La farsa electoral que mantiene en pie el presidente de Zimbabue, Robert Mugabe, para el día 27, presentada ante su corte de aduladores como "un plebiscito contra el imperialismo", subraya la crueldad extrema de un régimen condenado por la opinión pública internacional, el Consejo de Seguridad de la ONU y los países de su entorno. Mugabe ha quedado a su suerte, lo cual no significa que su posición interior se haya debilitado y que su Gobierno tenga los días contados. Significa que algunos de los resortes con los que creía contar para gestionar la crisis a su gusto --la disposición de Suráfrica a buscar una salida negociada y la comprensión de China-- se han esfumado. El error de cálculo cometido por Mugabe al acosar hasta la asfixia a su oponente en las elecciones, Morgan Tsvangirai, que el domingo retiró su candidatura y se refugió en la embajada de Holanda, ha contribuido a deslegitimar sin paliativos la segunda vuelta de las elecciones.
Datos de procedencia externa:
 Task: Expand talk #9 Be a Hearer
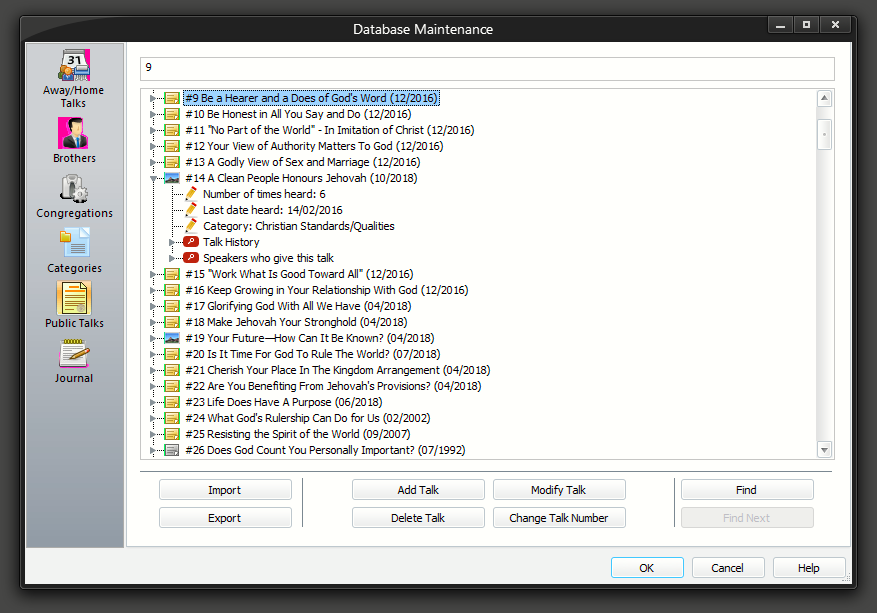pos(153,98)
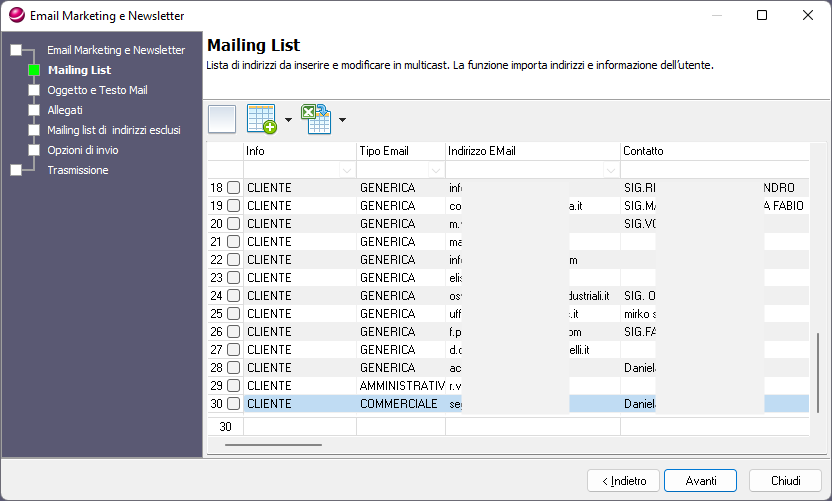Click the Opzioni di invio step square

coord(34,150)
Si hasta el domingo estaba justificado abrigar toda clase de reservas sobre la pulcritud del proceso, con Tsvangirai fuera de circulación no cabe albergar ninguna duda de que Mugabe ha diseñado una reelección a su medida, con la población atemorizada, víctima de una angustiosa crisis de subsistencias y sometida a toda clase de arbitrariedades.

Se trata de un esquema que se ha repetido ad nauseam en una región de Africa condenada a soportar las peores lacras heredadas del colonialismo, y que reúne todos los ingredientes para desembocar en una crisis apocalíptica si la comunidad internacional no pasa de las palabras a los hechos sin exasperar al sátrapa.